The answer to this simple question can make or break a candidate’s decision to work at your company, as 82% of candidates now consider employer brand and reputation before applying to a job — a 7% increase in the past five years.
This is why making an exerted effort to build and maintain a positive employer review reputation is more essential than ever to attract top talent to your workplace, especially in today’s competitive labor market.
The good news is that today’s employers are spoiled with options for employer review sites, which cater to every demographic, location, industry, geography and virtually every other characteristic you can think of.
While you don’t have to stress about up-keeping every single one, the more you familiarize yourself with possible options, and the more you can experiment and hone in the ones most relevant to your target talent audience, the more effective your reputation strategy will be.
With that said, here are 19 employer review sites to worth checking out!
19 employer review sites to put on your radar
Blind: Not officially a review site per se, but still worth paying attention to conversations on this mobile app. Blind provides anonymous users from the U.S. and South Korea with a platform to talk about their experiences working for different employers and industries. Once enough users sign up from a company, a channel opens up in the app where you can anonymously discuss your workplace with co-workers – which could offer some strong insight into how your employer brand is perceived internally.

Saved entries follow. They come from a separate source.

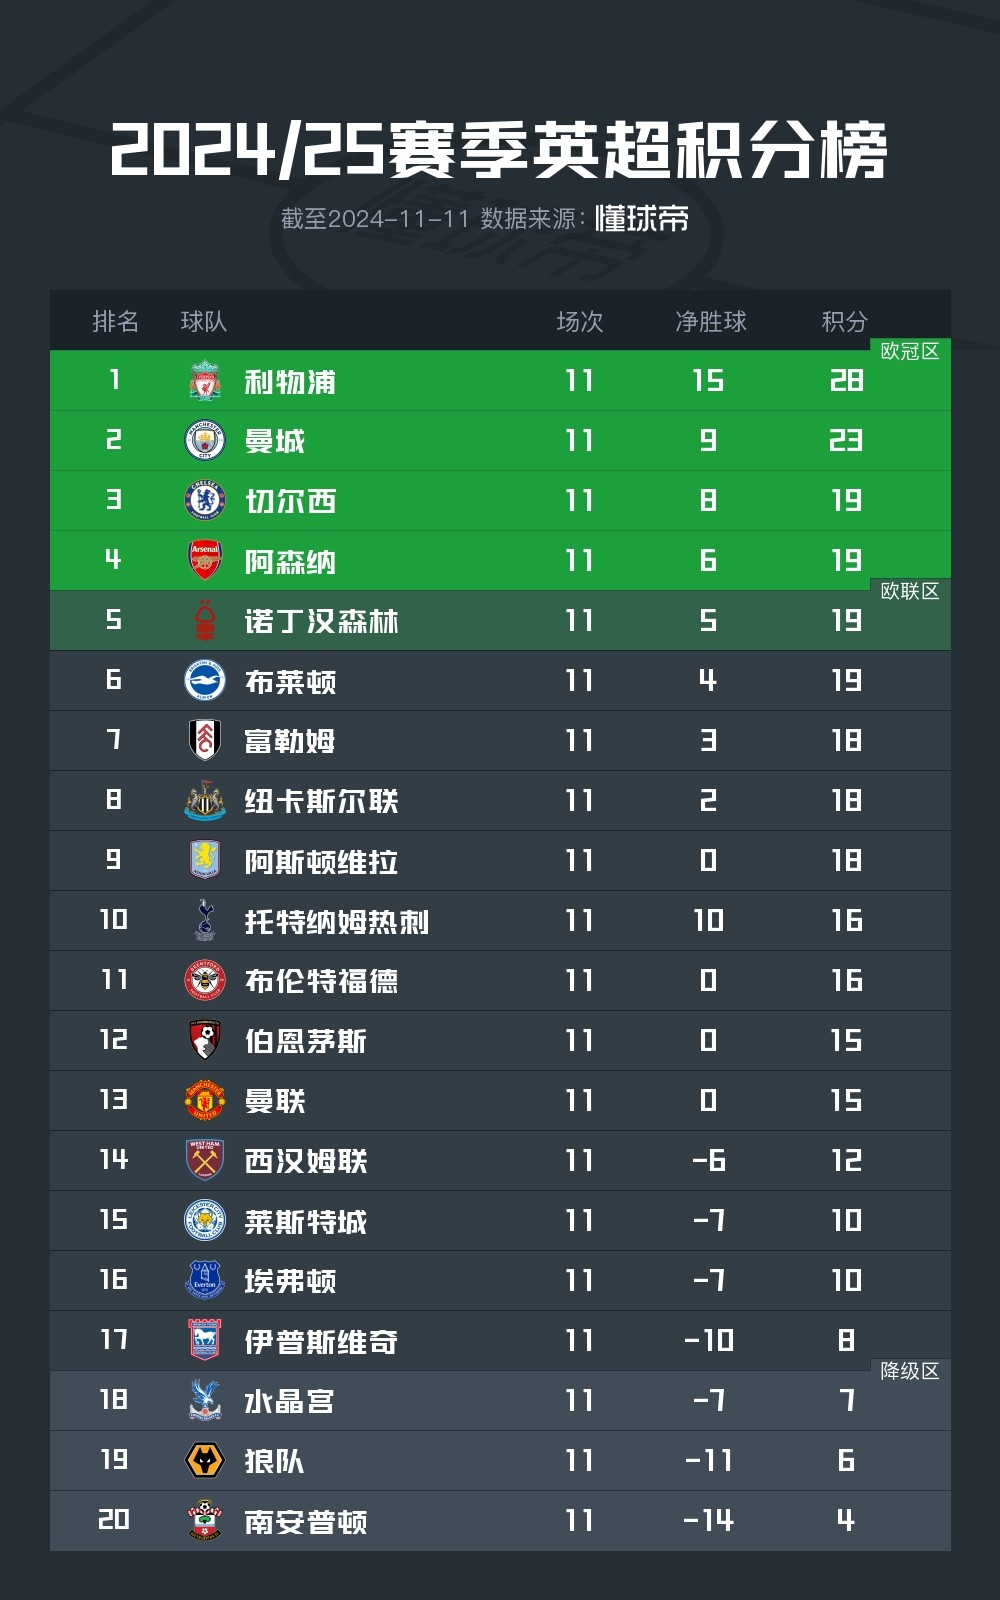Click the Nottingham Forest tree logo
Viewport: 1000px width, 1600px height.
coord(205,621)
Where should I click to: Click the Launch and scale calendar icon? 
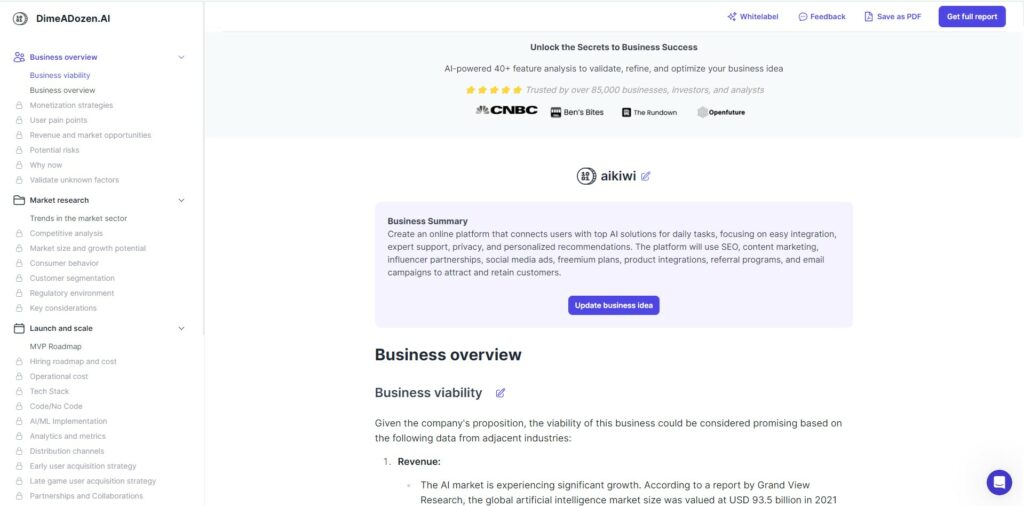point(19,328)
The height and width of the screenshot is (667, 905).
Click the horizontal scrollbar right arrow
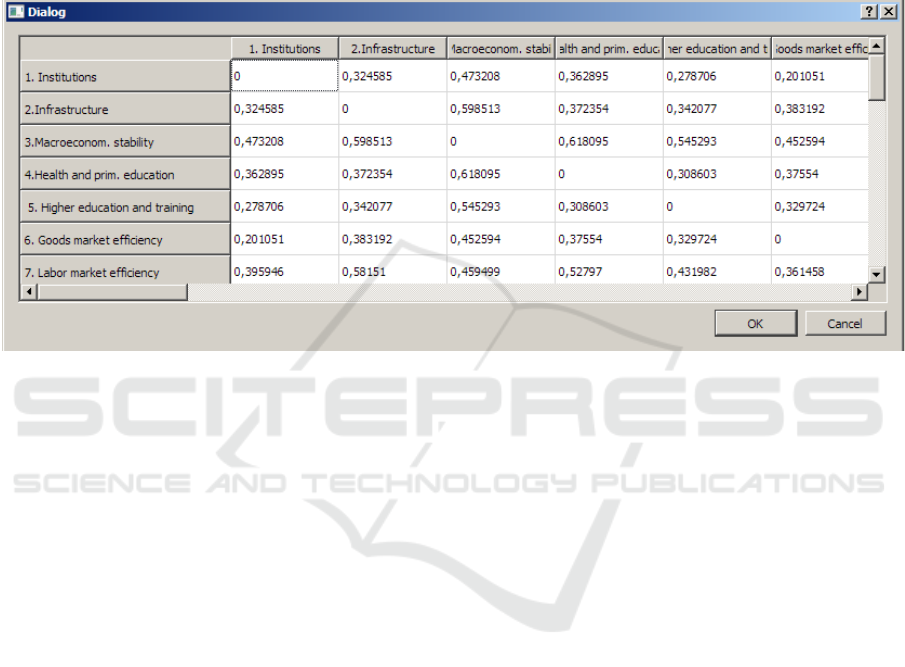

Career Bliss: A site with millions of employee reviews that focus on areas like job satisfaction, employee happiness and salary to provide a “Bliss score.” They’re also a job board with 3.5 million listings. Career Bliss describes their top demographic as “influential experienced professionals,” between the ages of 35 to 54, making upwards of $100,000 per year. Career Bliss is composed completely of user-generated content – so you can buy ads here, but you can’t claim or make updates to a company profile.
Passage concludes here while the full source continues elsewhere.